Météo-France: pourquoi les prévisionnistes sont en grève

Alors que la tempête Louis cause de gros dégâts, notamment dans le nord de la France, les agents de Météo-France sont en grève. Ils alertent sur une dégradation de la qualité des prévisions ces prochains jours, comme cette nuit car il n'y avait pas de prévisionniste de service disponible pour briefer les médias, comme c’est le cas habituellement.
Une grève jusqu'à début mars
Un nouveau préavis de grève a été déposé, jusqu’à début mars. Il y en avait déjà eu un mouvement en novembre, et un autre en décembre. Les syndicats, la CGT et FO notamment, dénoncent dans leurs communiqués le fonctionnement de Météo-France "en mode dégradé", disent-ils, ce qui entraine une détérioration très nette des prévisions diffusées, notamment sur le site internet ou l’application.
Par exemple, il est devenu courant, affirme la CGT, que les pictogrammes que nous voyons sur les prévisions météo soient totalement erronés: de la neige non prévue, du soleil par temps couvert ou des anomalies dans les températures. Le 9 décembre, Strasbourg affichait 28 degrés, loin évidemment de la réalité.
Tout un programme d’automatisation des prévisions est remis en cause par les syndicats. Surnommé "3 P", pour "programme-prévision-production", il était en rodage depuis septembre et a été lancé pour de bon, le 13 novembre. Pour les syndicats, c’est "à marche forcée" et au final, "la catastrophe est pire qu’imaginée", disent-ils.
En fait, Météo-France a mis en place deux systèmes de prévisions: l’un pour les gros clients qui payent, les médias par exemple, qui reçoivent toujours le travail des prévisionnistes, des humains et un autre canal pour le grand public: c’est ce qu’on peut voir en se connectant sur le site, ou en ouvrant l’application. Là ce sont des prévisions automatisées.
Une météo à deux vitesse. Ce qui change tout, c’est que jusque-là, ces prévisions étaient validées dans chaque région par un prévisionniste. Désormais, il n’y a qu’une seule personne pour toute la France, basée à Toulouse, qui est en charge de vérifier que la machine ne fait pas d’erreur. Évidemment, cela paraît mission impossible.
Un mal-être chez les employés
Tout cela provoque un malaise profond chez les prévisionnistes qui ont le sentiment de ne plus pouvoir faire correctement leur travail.

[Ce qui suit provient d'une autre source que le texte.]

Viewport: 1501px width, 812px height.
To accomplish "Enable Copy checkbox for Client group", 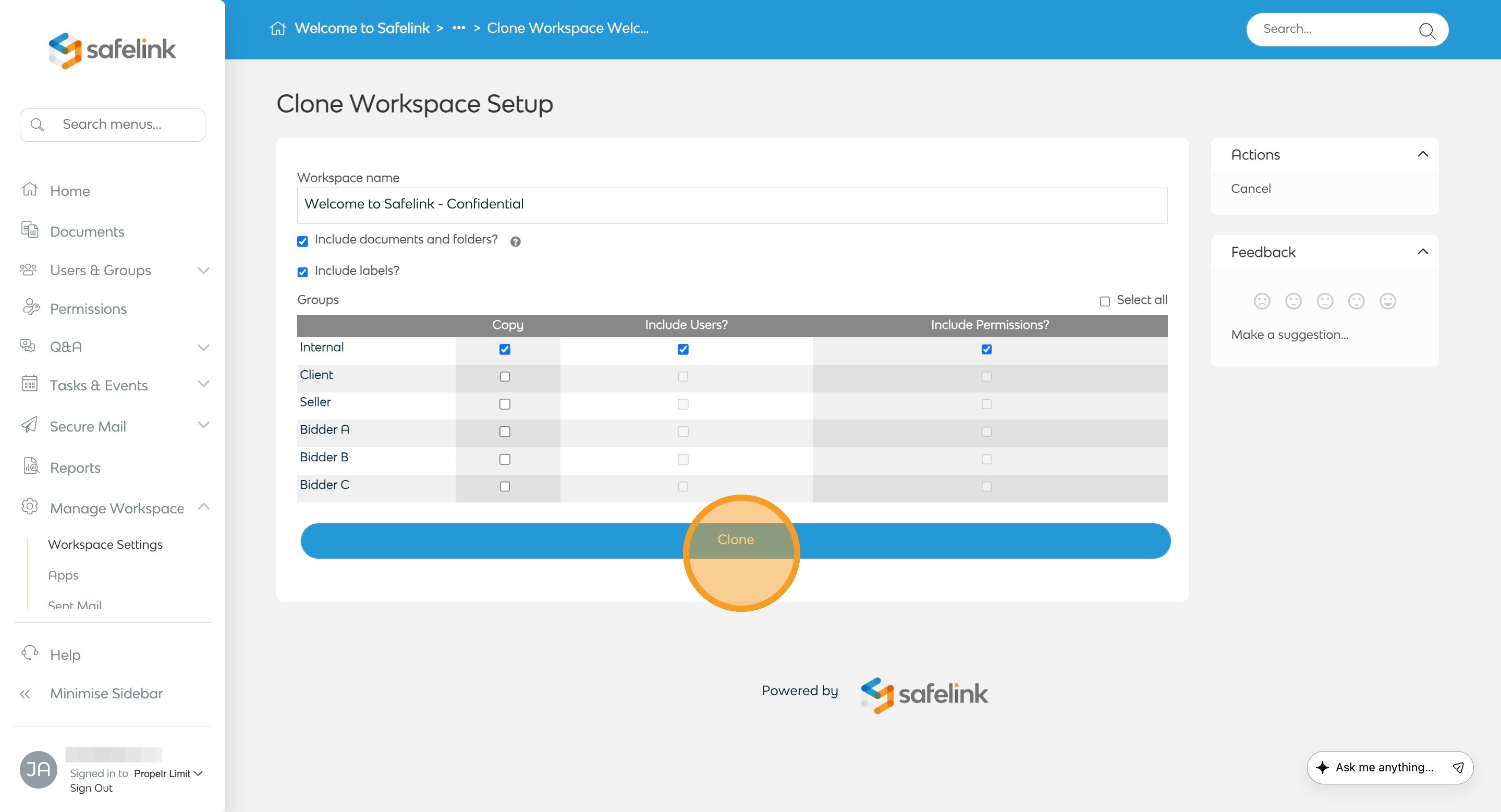I will [505, 376].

L’entreprise reconnaît qu’il y a pu avoir des bugs depuis la mise en place de ce nouveau programme d’automatisation mais assure qu’ils ont été corrigés et réfute l’idée d’une dégradation globale des prévisions.
Dans un tweet, Météo-France affirme "continuer à améliorer les outils", promet de poursuivre l’accompagnement des agents et insiste sur le fait que "l’expertise des 600 prévisionnistes conserve une place majeure". Les vigilances notamment, restent décidées par des experts humains.
Ce qui est un fait, c’est que ces prévisionnistes sont de moins en moins nombreuses. Météo-France a beaucoup réduit ses effectifs ces dernières années. Un tiers des postes, soit 1.200, ont été supprimés en 15 ans.
Plusieurs salariés qui s’expriment anonymement dans le journal Sud-Ouest témoignent d’une forme de mal-être qui s’est installé face à ce qu’ils voient comme une météo devenue bas de gamme. Ils reçoivent des réclamations et vivent mal les quolibets sur les réseaux sociaux.
Certains affirment avoir "honte de dire qu’ils travaillent pour Météo-France". Un prévisionniste avoue qu’il recommande désormais à son entourage "de ne pas se fier au site de Météo-France".